La notion de système de milice désigne un principe d'organisation couramment pratiqué dans la vie publique en Suisse; elle repose sur l'idée républicaine selon laquelle le citoyen qui en a les capacités doit assumer des charges et des tâches publiques à titre extraprofessionnel et bénévole. Cette expression propre à la Suisse est empruntée au vocabulaire militaire (lat. militia). Ses origines remontent toutefois à la démocratie athénienne et aux débuts de la République romaine; dans l'Antiquité déjà, la notion de milice comprenait l'exercice de charges civiles. Machiavel voyait dans l'ancienne Confédération la résurgence du principe romain de l'identité du citoyen et du soldat. Au XVIIIe s., le républicanisme mit en garde contre les dangers d'une armée de métier: Montesquieu, Rousseau, Hume, Kant et Jefferson furent tous favorables à l'armement du peuple (milice) et à l'interdiction des armées permanentes. L'armée de milice de la Suisse est née des mises sur pied des milices cantonales au bas Moyen Age. Le principe de l'armée de citoyens, inspiré des armées révolutionnaires française et américaine, fut inscrit en 1798 dans les articles 21, 25 et 92 de la Constitution de la République helvétique et dans les règlements militaires de 1804 et 1817. Il fut repris dans les constitutions cantonales après 1830, lors de la Régénération. Les Constitutions fédérales de 1848 et 1874 prescrivaient l'obligation générale de servir (Service militaire obligatoire) et interdisaient à la Confédération d'entretenir des troupes permanentes, mais c'est dans celle de 1999 seulement que le principe de milice appliqué à l'armée fut explicitement mentionné (art. 58). Expression symbolique de ce principe, le citoyen suisse astreint aux obligations militaires emporte à son domicile son équipement personnel et son arme, tradition remise en question depuis peu pour cette dernière.

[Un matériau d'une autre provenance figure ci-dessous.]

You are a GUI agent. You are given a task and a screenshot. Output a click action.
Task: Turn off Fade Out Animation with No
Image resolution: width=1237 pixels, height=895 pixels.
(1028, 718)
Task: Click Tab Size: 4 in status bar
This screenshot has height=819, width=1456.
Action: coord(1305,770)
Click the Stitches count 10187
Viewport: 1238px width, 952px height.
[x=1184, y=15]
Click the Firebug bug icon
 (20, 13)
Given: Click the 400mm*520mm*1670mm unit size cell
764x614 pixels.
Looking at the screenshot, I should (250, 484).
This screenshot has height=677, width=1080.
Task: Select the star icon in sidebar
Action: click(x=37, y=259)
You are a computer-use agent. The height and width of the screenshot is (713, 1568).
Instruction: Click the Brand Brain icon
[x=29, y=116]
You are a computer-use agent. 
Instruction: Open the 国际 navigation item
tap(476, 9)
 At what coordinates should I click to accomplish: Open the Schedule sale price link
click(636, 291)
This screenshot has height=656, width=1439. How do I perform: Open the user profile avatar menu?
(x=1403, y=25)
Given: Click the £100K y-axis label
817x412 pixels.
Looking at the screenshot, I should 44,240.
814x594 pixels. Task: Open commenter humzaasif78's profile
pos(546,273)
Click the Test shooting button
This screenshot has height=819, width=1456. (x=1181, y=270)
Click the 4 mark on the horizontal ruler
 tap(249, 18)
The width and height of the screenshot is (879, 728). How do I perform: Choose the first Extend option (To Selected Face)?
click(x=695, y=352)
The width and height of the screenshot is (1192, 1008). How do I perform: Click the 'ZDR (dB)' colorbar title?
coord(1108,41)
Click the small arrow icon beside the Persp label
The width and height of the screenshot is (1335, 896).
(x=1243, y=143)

Sous l'Ancien Régime déjà, le système de milice s'étendait au domaine politique. Dans la Constitution de la République helvétique, l'article 25 sur l'astreinte au service militaire était précédé d'un article obligeant le jeune citoyen à prêter serment de servir sa patrie. Après 1830, les constitutions des cantons régénérés appliquèrent le système de milice aux communes et à leur administration. Les citoyens devaient assumer dans toutes les affaires publiques leur part de responsabilité pour le bien commun. Ce principe servait de fondement à l'Etat républicain, qui y puisait en permanence sa vitalité. Il était donc courant de voir d'importantes fonctions publiques revêtues non par des magistrats ou des fonctionnaires engagés de manière fixe, mais par des citoyens appelés à ces charges pour une durée limitée. Le système était principalement appliqué au niveau communal (notamment pour les membres de l'exécutif et pour le bureau de vote). Au XIXe s., ce principe rejoignit les revendications du mouvement démocratique, qui démocratisa l'accès aux autorités cantonales.
Le système de milice s'établit également dans le domaine privé et dans la société civile, dès lors que les associations de personnes physiques, autorisées par la liberté d'association, comptaient sur le travail bénévole de leurs membres. De même que les charges publiques communales ou cantonales, les charges au sein des sociétés étaient assumées bénévolement et pour une période définie. Le terme est même utilisé dans l'économie à propos des fonctions exercées à titre extraprofessionnel dans les conseils d'administration et de fondation.
Sérieusement entamé au XXe s., ce système est en déclin. Même Armée XXI a allégé le principe en introduisant les statuts de militaires en service long et de militaires contractuels. L'accroissement des exigences a entraîné la professionnalisation de nombreuses charges publiques et la suppression par exemple des commissions de protection de la jeunesse ou de la commission fédérale de recours, remplacée en 2007 par le Tribunal administratif fédéral. Les associations souffrent elles aussi du manque de bénévoles. Dans de nombreux cantons, les membres du gouvernement et les juges des instances supérieures sont depuis longtemps des professionnels engagés à plein temps. Dès ses débuts, l'administration a été organisée pour des agents salariés et, au fur et à mesure de son extension, elle s'est substituée à plusieurs commissions de milice. En revanche, les élus des législatifs communaux et cantonaux exercent encore leur mandat à titre extraprofessionnel. Au niveau fédéral, les tentatives de professionnalisation des Chambres ont échoué jusqu'à présent; en 1992, les citoyens ont notamment refusé en votation populaire la loi sur les indemnités parlementaires et celle sur les coûts d'infrastructure. Il n'en demeure pas moins qu'au début du XXIe s., un mandat de conseiller national ou de conseiller aux Etats représente l'équivalent d'un travail à mi-temps.